Last year, I was so busy holding clients’ hands and helping them cope with 9/11 and other losses that I never did anything I meant to do to help empower them, like holding educational seminars. How can I make myself follow through on this commitment in the coming year? I’m still as busy as anything. First of all, let yourself off the hook. Remind yourself why it was so difficult to carry out your intentions, and let go of any feelings of guilt or self-blame.

Then open up a calendar for the new year. With your anticipated busy times and down times in mind, write in the dates for the seminars you want to offer. This should set your mind at ease right away, and you can begin planning these events with a minimum of stress.

By the way, have you considered co-producing seminars with a colleague, or alternating your own programs with those of another planner whose work you like? This kind of collaboration could give your clients twice as much educational benefit for half as much work on your part.

Since the bear market has significantly reduced our firm’s revenues, I’ve been under a lot of pressure to bring in more clients and more assets. All the extra hours make me feel my kids are growing up without me. But when I try to bring things home to work on, my wife complains. How can I balance my life better in the new year? You really are in a difficult situation. I think the first step should be to ask for your spouse’s help in thinking up solutions to this dilemma. (Arrange for a babysitter so the two of you can get away to discuss this critical topic in a calm, distraction-free setting.)

The best way for super-busy people to ensure enough quality time with family is to institute regular rituals or “dates.” For example, you could decide that you’ll spend an hour every evening reading to your youngest child and playing a game or doing a school project with an older child. Make dates with your wife to spend quality time together, at least once during the week and again on the weekend.

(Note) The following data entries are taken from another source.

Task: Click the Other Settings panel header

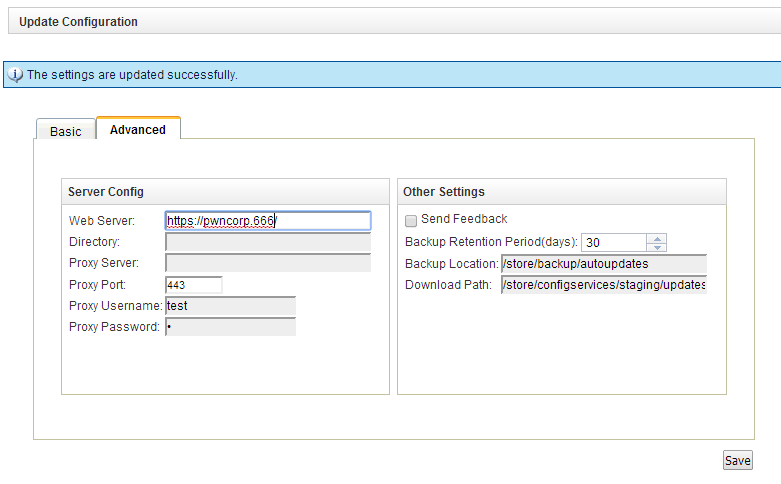Action: [562, 192]
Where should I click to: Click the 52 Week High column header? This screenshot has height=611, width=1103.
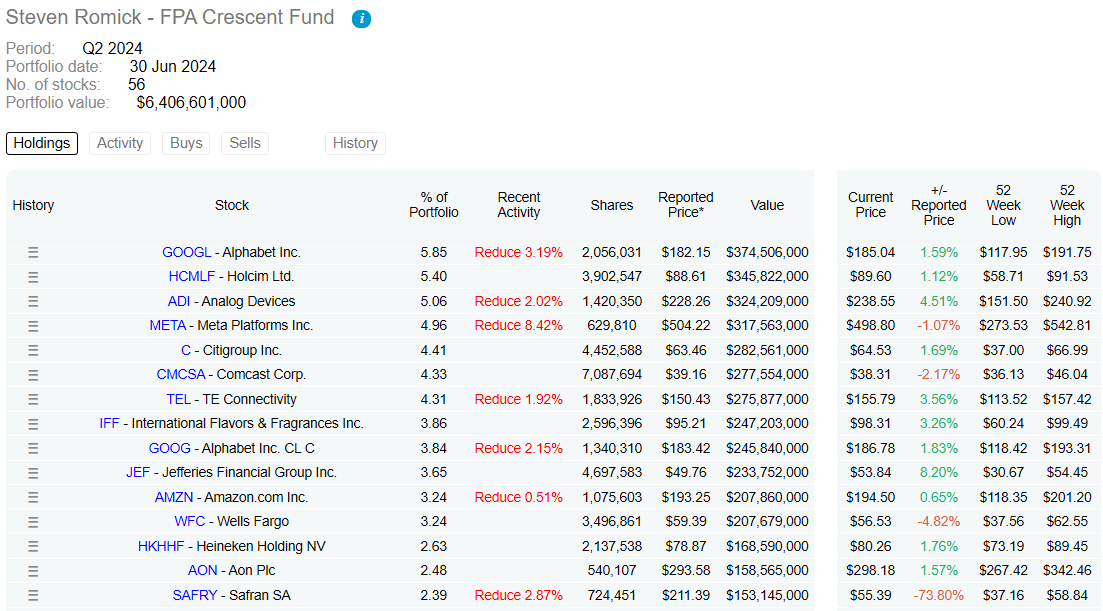coord(1067,205)
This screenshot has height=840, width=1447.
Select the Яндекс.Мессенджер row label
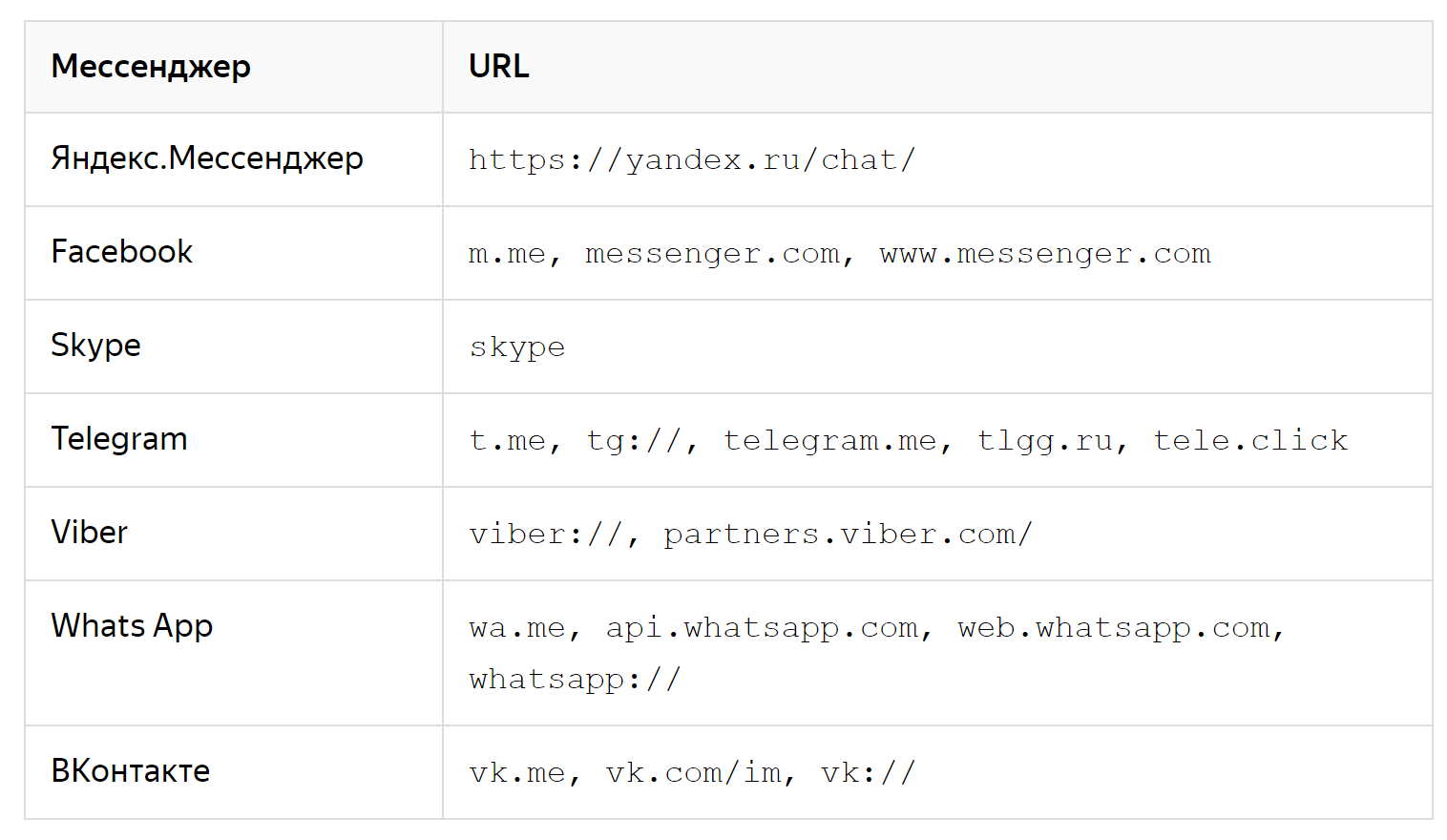tap(207, 158)
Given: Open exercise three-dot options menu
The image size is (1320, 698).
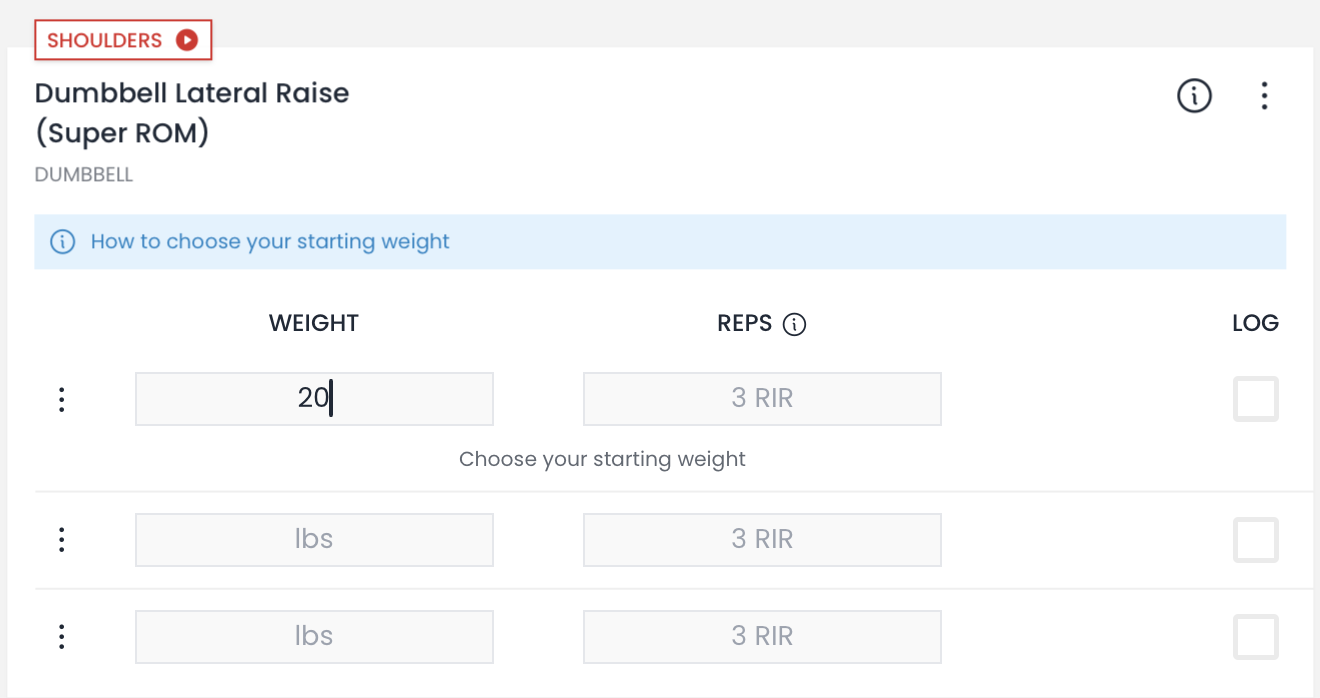Looking at the screenshot, I should click(1264, 96).
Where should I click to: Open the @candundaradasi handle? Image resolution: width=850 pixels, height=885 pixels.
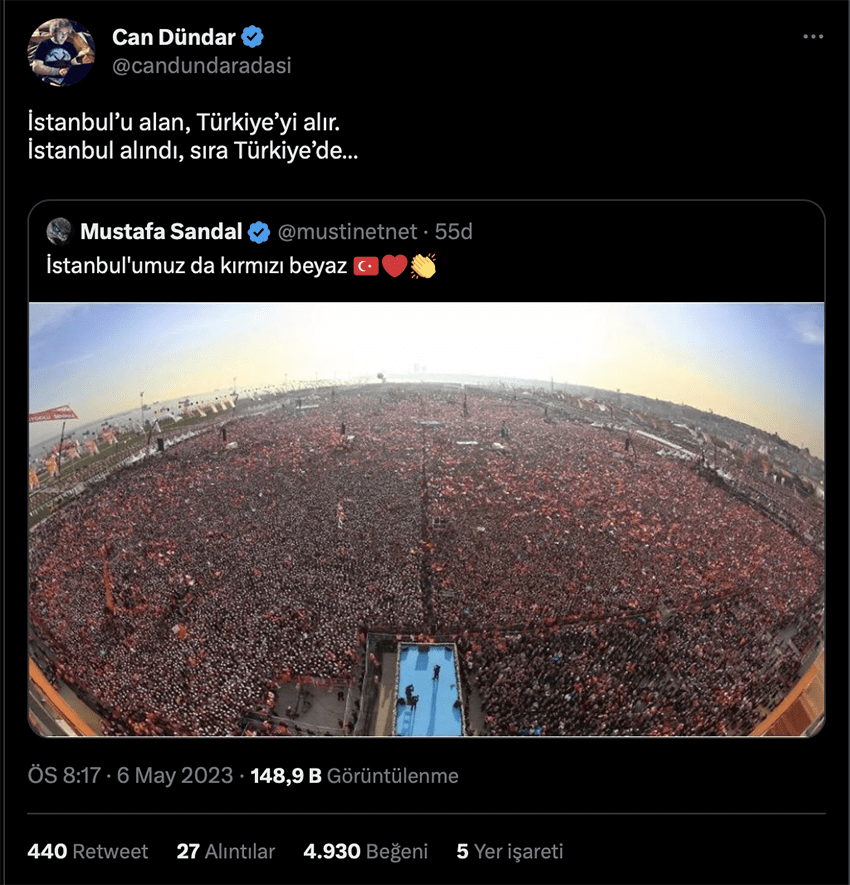tap(201, 66)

If your job is so demanding that you have to take work home, try to keep every other night free to allow this vital family time. Most important of all, carve these rituals in stone. If immovable job commitments intrude on a particular family “date,” reschedule it quickly.

Also, talk with your boss. Mindful of your firm’s need to generate more business, bounce around some ideas about ways to maximize your efficiency. Explain your need to balance work and family, without harping on it. If you and your superior have this challenge in common, you might ask for suggestions on how to schedule family time without skimping on your work responsibilities.

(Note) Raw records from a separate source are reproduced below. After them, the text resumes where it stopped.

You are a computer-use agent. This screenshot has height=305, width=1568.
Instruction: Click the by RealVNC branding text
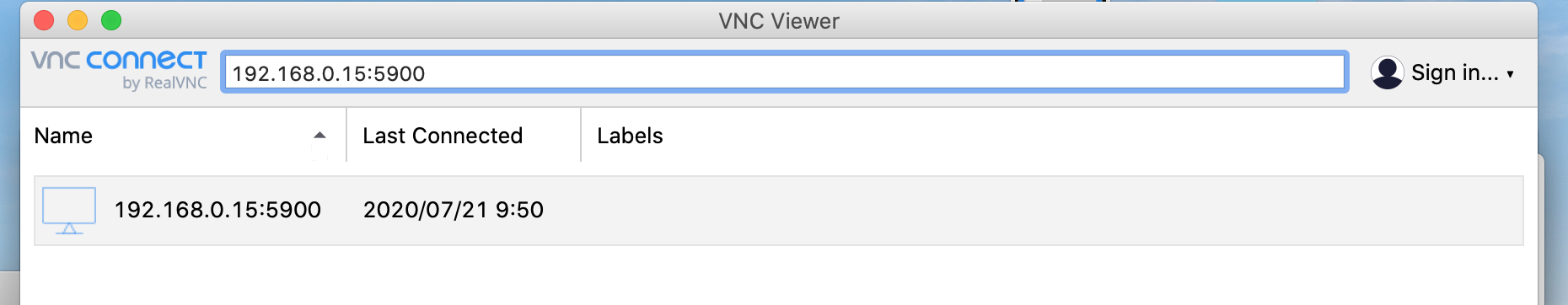pos(164,83)
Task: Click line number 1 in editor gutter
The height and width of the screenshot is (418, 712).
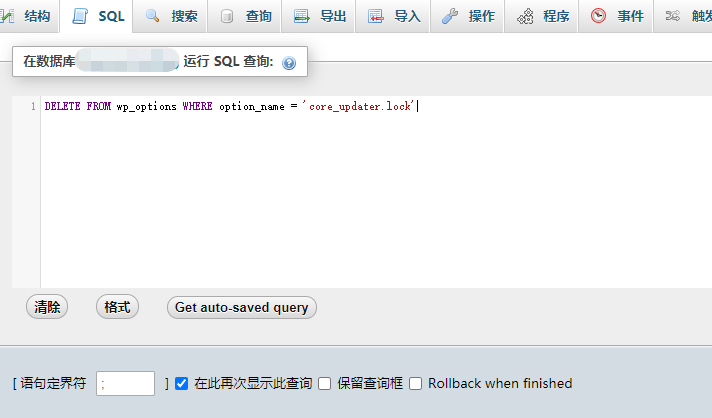Action: [x=33, y=106]
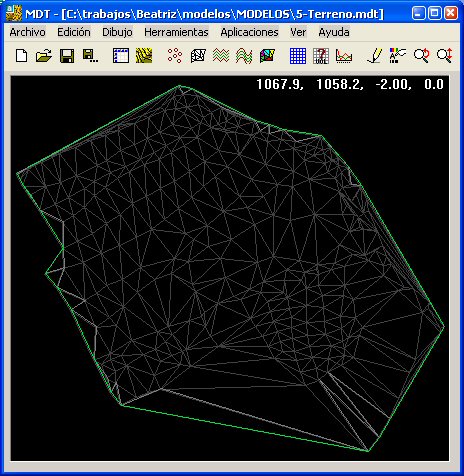Click the colored elevation map icon
464x476 pixels.
tap(267, 55)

Perhaps the best guideline is simply to try to be 100% present at work and 100% present when you’re with your family, and forgive yourself for not being able to do everything perfectly.

The zest seems to have gone out of my client’s life since his recent retirement. When I sat down with him to review the past year and discuss his goals for 2003, he seemed listless and apathetic. Is there a way I can help him envision the future in a more positive and exciting way? Many people derive much of their self-worth from their contribution at work. When they retire, it feels as if they are about to disappear or don’t exist any more.

So first, be sympathetic to how disoriented your client may feel. Talk with him about his past interests and roads not taken to connect him with areas he might consider exploring. Other possibilities to help revive his pleasure in life may include volunteering, community service, or spiritual or religious leanings. If he still seems lifeless, you may need to suggest counseling or medical attention for depression.

The father of a certain client of mine used to ask him, “What did you do today to justify your existence?” My client took this question all too literally, as yours may have. By acting as a therapeutic educator, you may be able to help this retiree build a life based on self-nurturing, new forms of giving and connection, and new sources of meaning.

A new year’s beginning is a time for all of us to let go of our old burdens, pains, disappointments, and personal flaws, and reconnect to sources of energy, hope, and healing. Pause now to revisit your goals and resolve to move toward them, and help your clients do the same. With compassion and support, you can create a more positive future in a world fraught with uncertainty.